I'm a freelance writer/photographer living in the East Village neighborhood of New York City.
Published May 11th 2010
The recently opened Limelight Marketplace, housed within the land-marked nineteenth-century church-turned-nightclub, is once again the showpiece of Sixth Avenue. Hosting more than 35 boutiques, a variety of gourmet food shops and restaurants, a full-service salon, and the Manhattan branch of Brooklyn's own Grimaldi's Pizza, it's like a oddly sacred consumerist fantasyland with an upscale food court.
Sometimes described as Chelsea Market on steroids, the Limelight delivers three floors of beautiful vistas and surprises around ever corner, much in keeping with the experiences felt by visitors to the lively nightclub, which was blessed in 1983 by Warhol himself.
Now reopened after a $15 million dollar renovation, the 160-year-old Limelight boasts a refurbished interior in keeping with its landmark status and plenty of buzz to go along with it.

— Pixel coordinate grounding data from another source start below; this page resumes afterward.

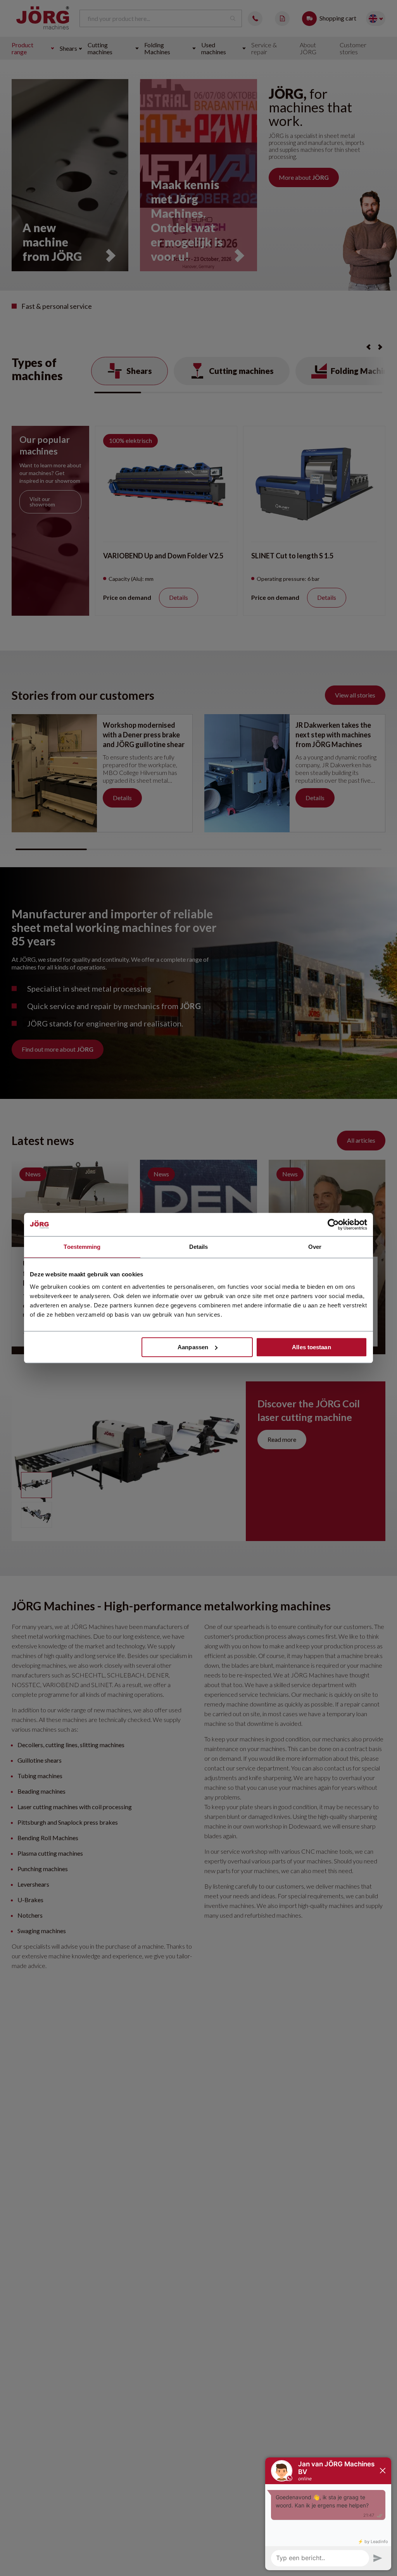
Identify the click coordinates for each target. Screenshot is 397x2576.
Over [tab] (314, 1246)
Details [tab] (198, 1246)
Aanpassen (193, 1347)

On sale is a tasteful selection of designer goods pooled together in small galleries, such as areas for home accessories, fashion jewelry, men's and woman's attire, cosmetics and fragrances, leather goods, sporting goods (a limited-edition sneaker gallery!), children's wear, and more. Especially attractive is the dynamic first-floor grouping of gourmet shops where specialty cheeses and meats are sold alongside artisan breads, baked goods and sweets.
Offering an innovative small-scale boutique experience in a prime location to keep rents slightly below typical Manhattan real estate prices is not new. Small business owners have long searched for just such a unique opportunity to captivate shoppers and keep them spending. The fact that the Limelight is also a part of the area known as "Ladies' Mile" is also useful—people already think of the Flatiron neighborhood as a retail destination.

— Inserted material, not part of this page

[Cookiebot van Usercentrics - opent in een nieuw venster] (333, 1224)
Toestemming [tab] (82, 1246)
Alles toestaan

Beginning in the late nineteenth century, throngs of women enjoyed a parade of department stores along Sixth Avenue, including the six-story Siegal Cooper & Company Dry Goods Store, which was called a "shopping resort" in 1896 by the New York Times. Today the Beaux Arts building, located just two blocks south of the Limelight, still houses retail outlets.
Shoppers are coming to the Limelight Marketplace in droves, no doubt, but still more are curious to see the reclaimed space. So, while you're scoping out some new threads, a flashy pair of running shoes, and some hip, got-to-have-it bargains, imagine the former nightclub, darkly serpentine and jam-packed with day-glow painted club kids. And then, while gazing at the colored stained glass windows and the majestic nave, remember that it's the same interior that once hosted worship services for both John Jacob Astor and Cornelius Vanderbilt.